Manhattan Musings

December 24, 2008

One of the most consistently important and interesting parts of my work as someone who avidly loves good food as much as I love writing about it is keeping track of what’s up in the world’s other major food cities. This is why I always look forward to a trip to New York, a city where I lived for nine years and a place I deeply love and enjoy. Having been here a week, however, I have to say that a scattershot sampling of various new and old New York restaurants has made me profoundly grateful to live in Paris. Why? For $35 or so, you still eat vastly better in Paris than you do in New York. 

My first meal in Manhattan was with Steven, a dear book-editor friend, at Grano on Greenwich Avenue. Though the Latin American waiter pretending to be Italian was a nice guy, the only memorable aspect of this meal were Steven’s carciofi alla Romana, or Roman style artichokes. Leaving to one side the fact that artichokes are completely out of season and that alla Romana in Rome means griddled between two heavy plaques of metal, this was a tasty little saute. My mozzarella with red peppers and cherry tomatoes came as a mingy serving, and my “macaroni” with tiny meatballs and cherry tomatoes was desperately disappointing for the fact that the pasta had so obviously been par-boiled or otherwise pre-cooked. With a single cheap bottle of mediocre Italian red wine, we both left the table here with a $60 hole in our pockets, which is absurd.
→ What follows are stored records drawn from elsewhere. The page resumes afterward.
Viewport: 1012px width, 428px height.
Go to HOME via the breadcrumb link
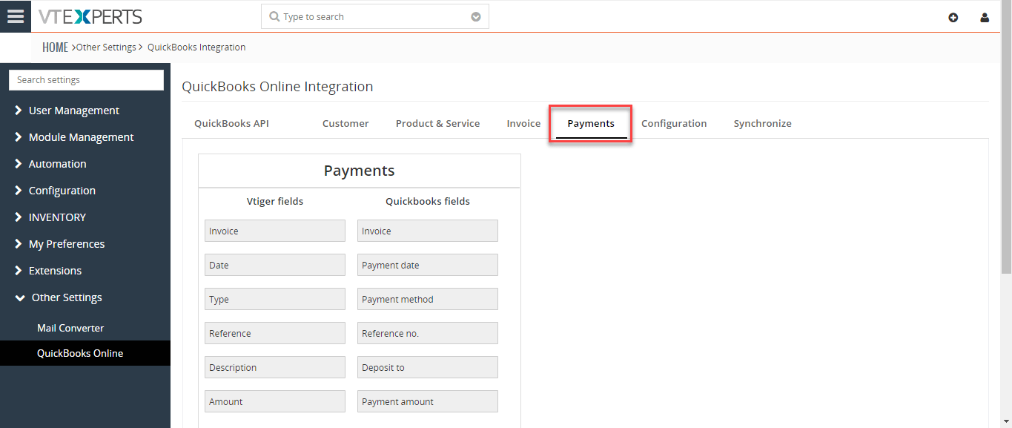click(x=55, y=46)
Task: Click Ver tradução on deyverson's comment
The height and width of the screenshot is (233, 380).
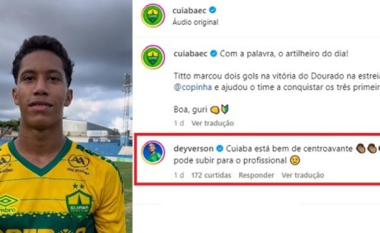Action: 303,175

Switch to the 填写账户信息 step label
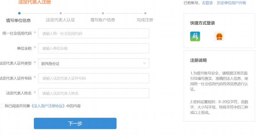103,20
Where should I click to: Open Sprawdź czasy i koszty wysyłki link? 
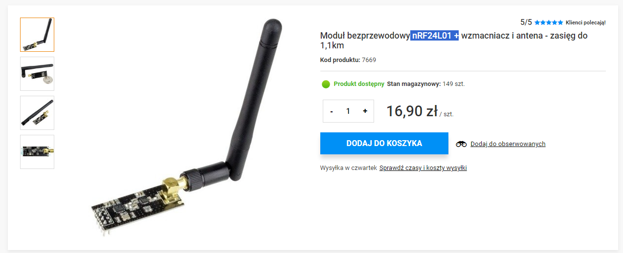(x=423, y=168)
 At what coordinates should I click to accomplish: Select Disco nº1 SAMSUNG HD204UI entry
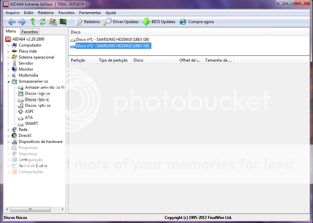coord(112,40)
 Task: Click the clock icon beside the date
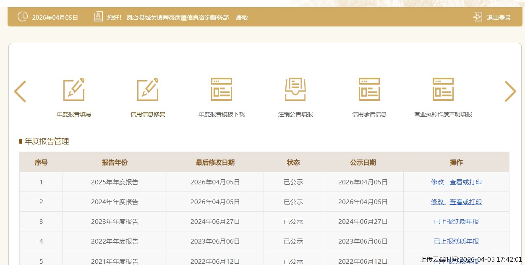[x=22, y=17]
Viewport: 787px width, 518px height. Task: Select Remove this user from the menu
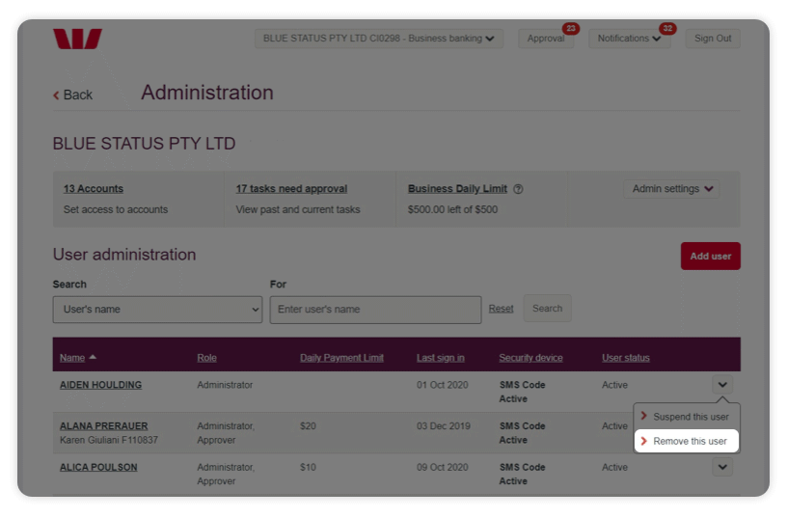click(690, 441)
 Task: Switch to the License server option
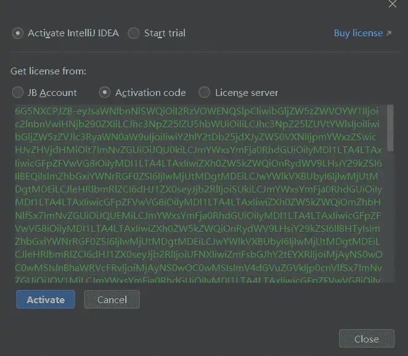click(205, 92)
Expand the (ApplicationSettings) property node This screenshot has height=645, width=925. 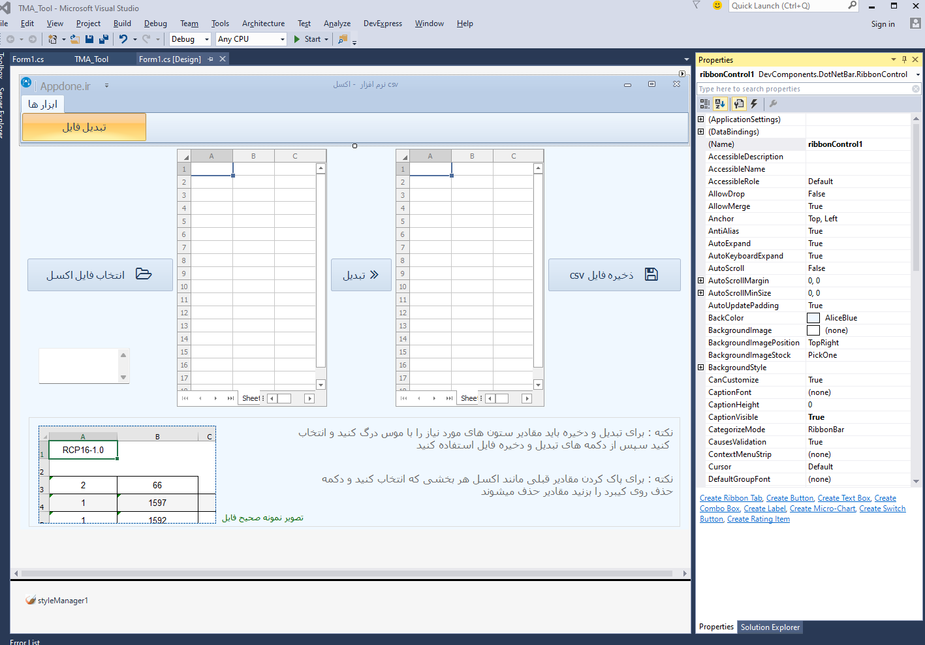[x=701, y=119]
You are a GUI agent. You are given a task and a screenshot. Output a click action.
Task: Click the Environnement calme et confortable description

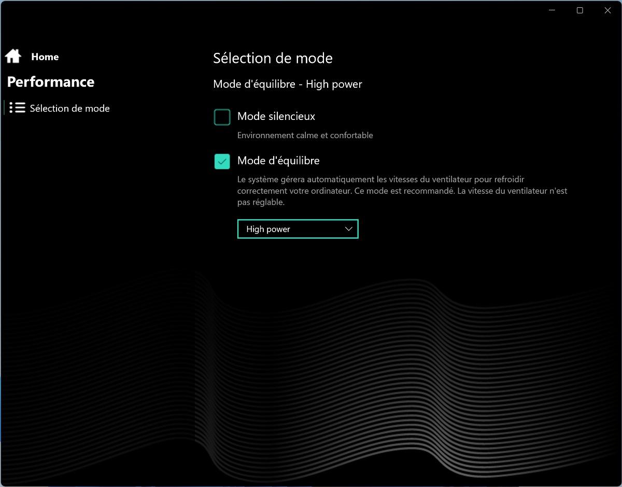pos(305,136)
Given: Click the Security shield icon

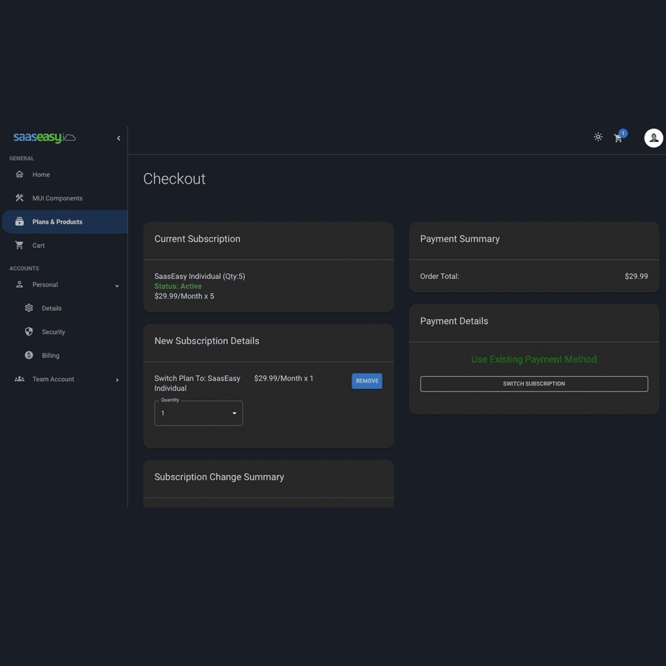Looking at the screenshot, I should [x=29, y=332].
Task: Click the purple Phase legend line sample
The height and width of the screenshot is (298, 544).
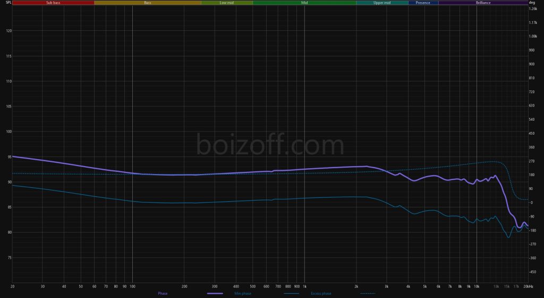Action: (x=215, y=294)
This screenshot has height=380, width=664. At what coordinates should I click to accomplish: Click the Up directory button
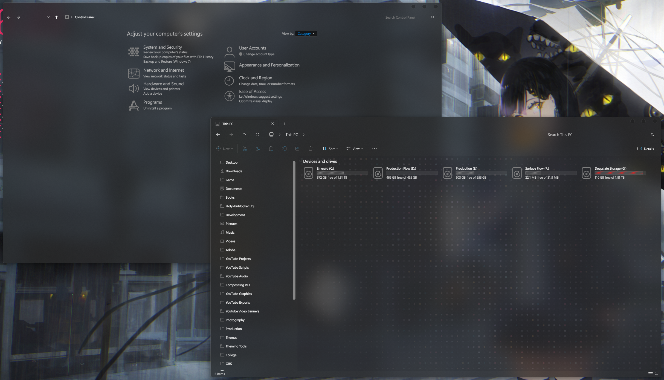click(244, 134)
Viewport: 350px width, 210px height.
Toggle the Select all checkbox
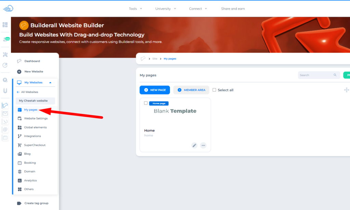click(214, 90)
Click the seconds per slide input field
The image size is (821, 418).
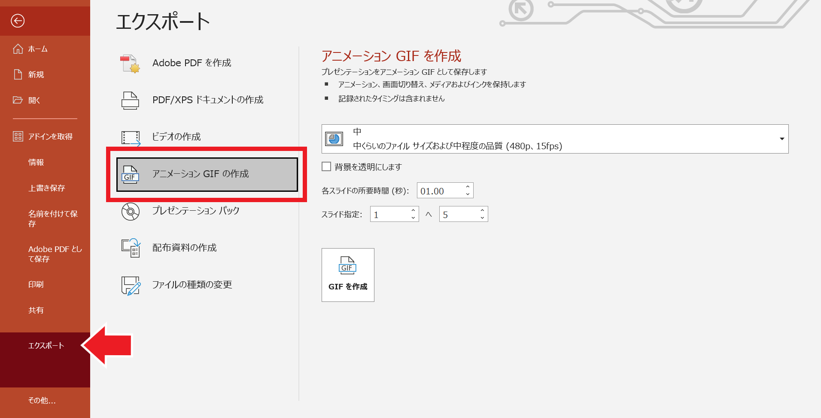[440, 191]
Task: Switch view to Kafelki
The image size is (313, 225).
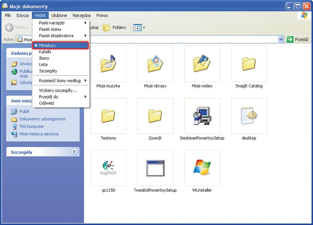Action: (45, 52)
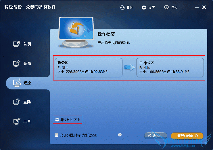Viewport: 213px width, 150px height.
Task: Switch to the 克隆 clone tab label
Action: pyautogui.click(x=27, y=102)
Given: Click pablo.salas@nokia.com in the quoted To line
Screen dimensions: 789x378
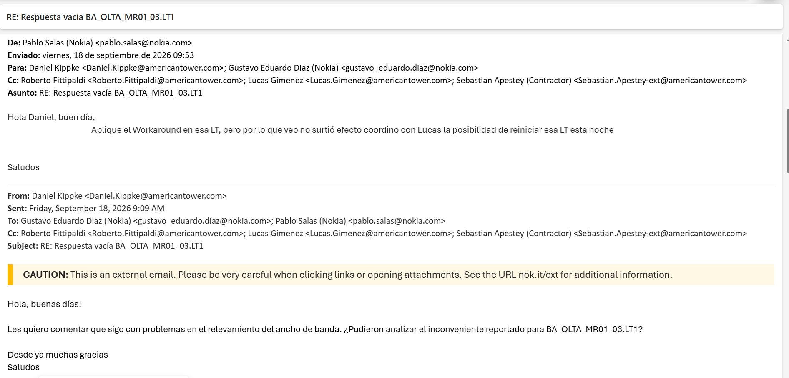Looking at the screenshot, I should click(x=397, y=221).
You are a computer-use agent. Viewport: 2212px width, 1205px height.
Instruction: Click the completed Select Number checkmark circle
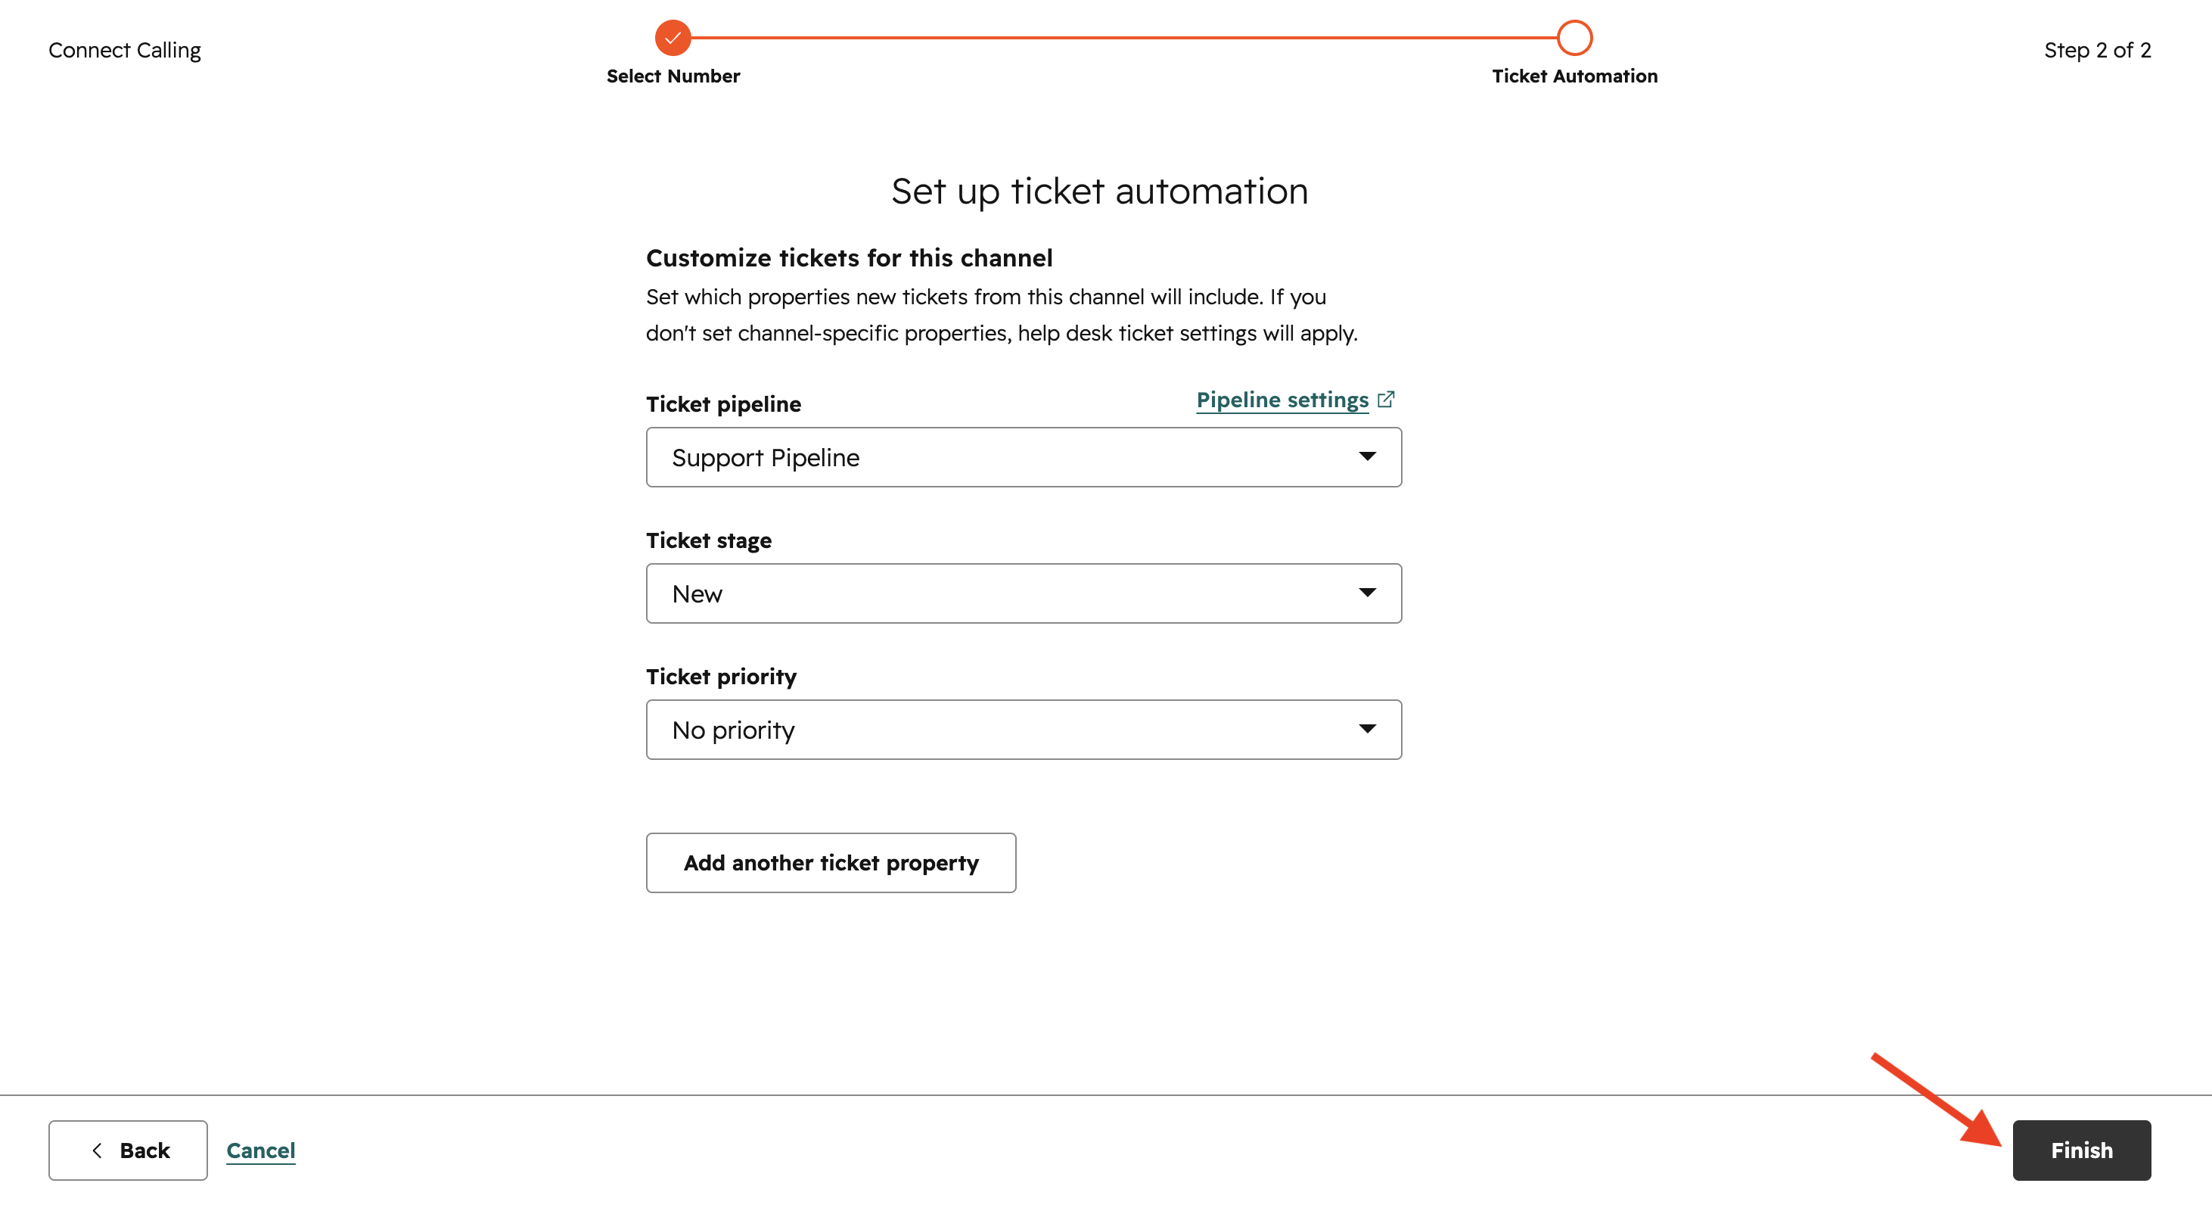672,38
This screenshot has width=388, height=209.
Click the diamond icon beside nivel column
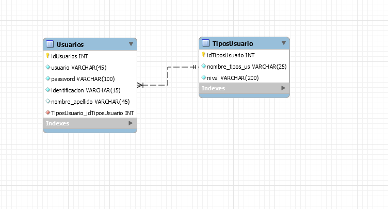(204, 78)
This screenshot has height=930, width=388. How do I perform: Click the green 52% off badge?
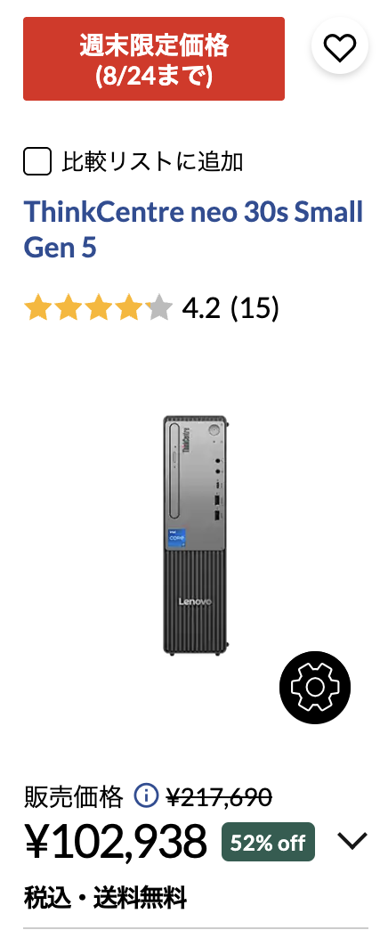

Next meal, Adrienne’s, a highly rated pizza place in the financial district. Though overcooked, the pepperoni and mushroom thin-crusted square sheet pizza I had was delicious and just the kind of thing I dream of in Paris, although most New Haven, Connecticut style pizza is still better than this. The following day was marked by a memorably mediocre meal at Pasacalou, an unfriendly French place in the East 90s where I was mystified by my starter–a bacon-and-cheese souffle in a phyllo pastry cup (who needed the phyllo pastry?), and heartbroken by a bowl of reheated bean stodge passed off as cassoulet.

Fortunately, a terrific late super at the bar of the Union Square Cafe rescued New York City’s reputation for gourmet dining for me the following day. I loved my crudo of Nantucket Bay scallops flecked with jalapeno pepper and lemon zest, and a Savoy cabbage, bacon, Granny Smith apple and robiola risotto was one of the best and most original versions of this heavenly concoction I’ve ever had (Thank goodness I was able to get it without the Balsamic vinegar reduction that would have completely muddled this delicate constellation of flavors, too, and this only because I asked for a very complete description of the dish). Oh if only Danny Meyer would open a contemporary American bistro like the Union Square Cafe or the Gramercy Park Tavern in Paris!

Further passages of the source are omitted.